El huracán Patricia tocó tierra en la costa mexicana del Pacífico hacia las 18.15 hora local del viernes por la noche, con vientos de unos 165 km/h.
El huracán, de categoría 5, se considera el más potente jamás registrado, con vientos máximos de 300 km/h horas antes de tocar tierra.
La respuesta de emergencia de ADRA ya está planificada, y el primer objetivo será la distribución de alimentos a 5.000 familias en los dos estados más afectados, Colima y Jalisco. Cada paquete de alimentos proporciona comida suficiente para una familia de cinco personas, con 2.500 paquetes destinados a cada estado.
ADRA México está trabajando estrechamente con los coordinadores de ADRA en las uniones y conferencias locales de los Adventistas del Séptimo Día para las actividades que incluyen la movilización de voluntarios. Muchos de estos voluntarios están a la espera para llevar a cabo evaluaciones de las necesidades tan pronto como sea posible en condiciones de seguridad, que guiará los próximos pasos de la respuesta de ADRA al desastre del huracán.
Los equipos de respuesta a emergencias (ERT) de ADRA también están en alerta, preparando a sus miembros para viajar a la zona cuando se necesite personal adicional.
Los primeros controles de la tormenta mostraron que el potencial de daños del huracán Patricia es grande, con una fuerte probabilidad de fuertes inundaciones repentinas y olas altas frente a la costa, y el verdadero impacto se verá cuando la tormenta retroceda durante el fin de semana. Miles de residentes locales fueron evacuados, y los refugios de toda la zona acogieron a 240.000 personas.
ACTUALIZACIÓN
ADRA México informa de que más de 3.500 viviendas resultaron dañadas. Un superviviente, que se refugió en su casa con sus cinco hijos y otros cuatro adultos, describió la tormenta. “Había que oír cómo temblaba el aire”, dijo.
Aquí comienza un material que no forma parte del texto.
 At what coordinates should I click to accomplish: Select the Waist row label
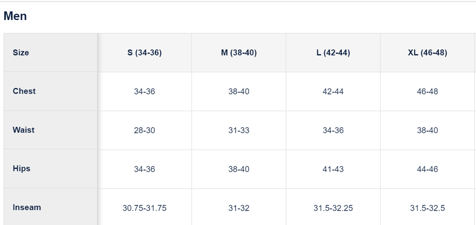[x=24, y=130]
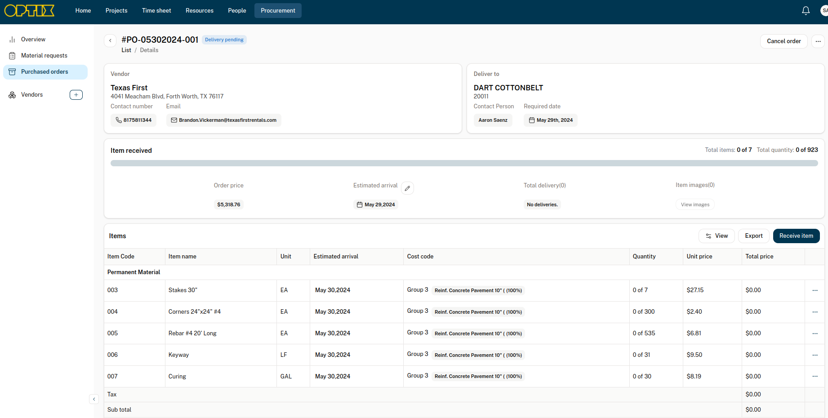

Cuando empezó a soplar el viento, no tardó en caer el tejado de un vecino en su patio trasero. “Lo vi volar y aterrizar en mi patio”.”
ADRA México ha comenzado a distribuir canastas de alimentos, láminas para techos y ropa de cama a las familias afectadas.
Las donaciones de emergencia son fundamentales para que ADRA pueda responder inmediatamente a catástrofes como el huracán Patricia.